As shown in Table 3, 28-day mortality rates were 44.2% (19/43) in non-lung cancer patients without metastasis, 63.2% (43/68) in non-lung cancer patients with metastasis, 52.4% (11/21) in lung cancer patients without metastasis, and 66.2% (53/80) in lung cancer patients with metastasis. In both univariable and multivariable analyses, compared with non-lung cancer patients without metastasis, non-lung cancer patients with metastasis (unadjusted OR = 2.90, 95% confidence interval [CI] = 1.32–6.40; adjusted OR = 4.24, 95% CI = 1.32–13.65) and lung cancer patients with metastasis (unadjusted OR = 3.31, 95% CI = 1.53–7.17; adjusted OR = 7.17, 95% CI = 2.14–24.01) had significantly higher 28-day mortality, respectively.

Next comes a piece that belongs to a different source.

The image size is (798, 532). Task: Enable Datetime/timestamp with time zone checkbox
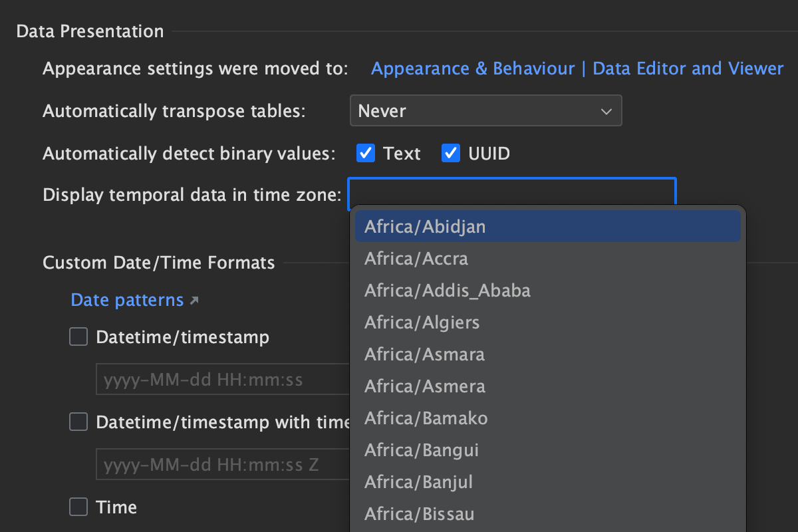tap(78, 422)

In comparison, whereas there was no significant increase of 28-day mortality in lung cancer patients with metastasis compared to non-lung cancer patients without metastasis in univariable analysis (p = 0.251), lung cancer patients with metastasis were 5.89 (95% CI = 1.48–23.36) times more likely to have higher 28-day mortality compared to non-lung cancer metastasis.

Table 3 Unadjusted and adjusted odds ratio for 28-day mortality in cancer patients who were intubated in the emergency department, stratified by the presence of lung cancer and metastasis.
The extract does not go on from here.